Michael Shapiro wrote:
On Mon, Jan 29, 2007 at 07:23:07PM -0800, David Powell wrote:
However, what I'd really, really like to see is a way to embed a keyword
that is taken from a build (say "snv54" or somesuch) via Makefile, for
production builds, and has some other text for unofficial builds (say
"debugYYYYMMDD" or somesuch).
Have you ever tried '::showrev -v' in mdb -k (or kmdb)? We store an
identifier for the build in (I believe) the CTF data for each
individual module.
Accessing this from places other than mdb is definitely possible.
If nothing else:
installed-machine$ what /kernel/drv/sparcv9/fbt
/kernel/drv/sparcv9/fbt:
SunOS 5.11 snv_49 October 2007
bfued-machine$ what /kernel/drv/sparcv9/fbt
/kernel/drv/sparcv9/fbt:
SunOS 5.11 onnv-gate:2007-01-26 October 2007
SunOS Internal Development: gk 2007-01-26 [onnv-gate]
But is that good enough for Services, or is it critical that the data be in
the modinfo output?
Danek
Just to chime in: the modinfo output is useless at worst and confusing at
best. It causes module revision changes when we update copyrights, it
doesn't show revisions when a module built from multiple src files changes
due to a change in some other source file that doesn't have the string.

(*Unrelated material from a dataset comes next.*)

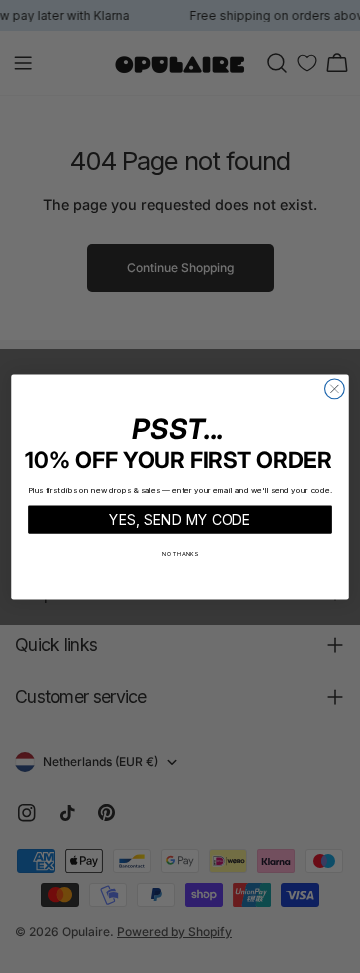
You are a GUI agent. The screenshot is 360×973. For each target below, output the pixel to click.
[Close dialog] (335, 389)
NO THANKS (180, 553)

It's just plain silly, and it should be deleted from the source base.
As Dave and Danek pointed out, the right answer is ::showrev / ::objects -v
in mdb and/or mcs -p and what output. In particular, the mdb commands
will have the exact patch number, which is usually what Service needs.
Yet this only works for consolidations using the ctf tools (which I believe
are still in theory consolidation private), and using them properly.
ON, obviously, does the right thing.
NWS use "NWSC" as the ctf label.
Wherever qlc(7D) comes from uses a qlc-specific date/version string.
Other consolidations shipping modules don't use the ctf tools.
While I'll accept most of this conversation is related to ON, it shouldn't
be forgotten that other consolidations, some of whom planning on migrating
to mercurial, will have similar choices to make.
(though the cynic in me fully expects them to all make different choices...
sigh)
The one missing piece is that historically yet another missing Patch process
was proper retrieval of the actual source IDs comprising the patch.
That is, if Patch 12345-67 is for the foo driver, you want either a snapshot
of the source tree for that Patch, or at least a list of the relevant source
files and their SCCS IDs against some gate.